▶ Document extract
= = =

From 1904-1921 Kaju-Apu was unoccupied, the work being carried on by N. Thiessen from Margoredjo. This period was the time of the revival among the Chinese in Kudus. It was continued when Fast returned in 1921 and established a subsidiary station in Karangrava. In 1928, in his fortieth year of service, Fast was compelled to leave for a cooler climate.
In June 1929 Hermann Schmitt took over Kaju-Apu, living in Kudus, since there were greater opportunities for work there. Kaju-Apu became a subsidiary with extensive autonomy. Gersom, who had faithfully assisted in the work for more than 40 years, retired in 1932. Most of the members were poor farmers. Since the voluntary contributions of the members and the small income from the rice fields bought by the missionaries at a former time were insufficient to cover the essential expenses, the congregation received aid from the mission treasury.

= = =

▶ Data provided
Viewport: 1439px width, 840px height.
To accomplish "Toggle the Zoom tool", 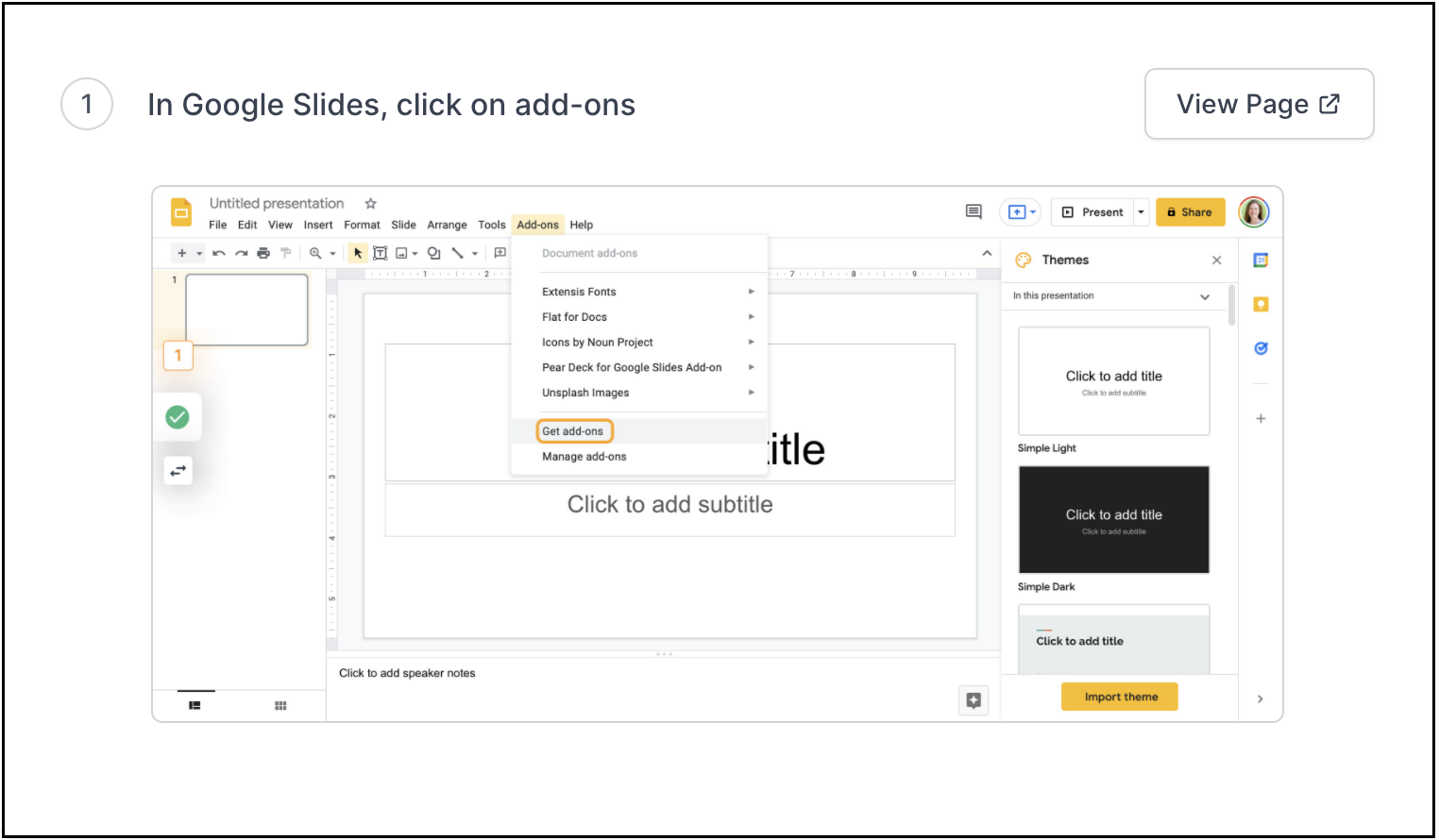I will coord(316,253).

= = =

▶ Requirements
Write out the passage about the Kaju-Apu mission above word for word, from "From 1904-1921 Kaju-Apu" to "a cooler climate.".

▶ Finished task
From 1904-1921 Kaju-Apu was unoccupied, the work being carried on by N. Thiessen from Margoredjo. This period was the time of the revival among the Chinese in Kudus. It was continued when Fast returned in 1921 and established a subsidiary station in Karangrava. In 1928, in his fortieth year of service, Fast was compelled to leave for a cooler climate.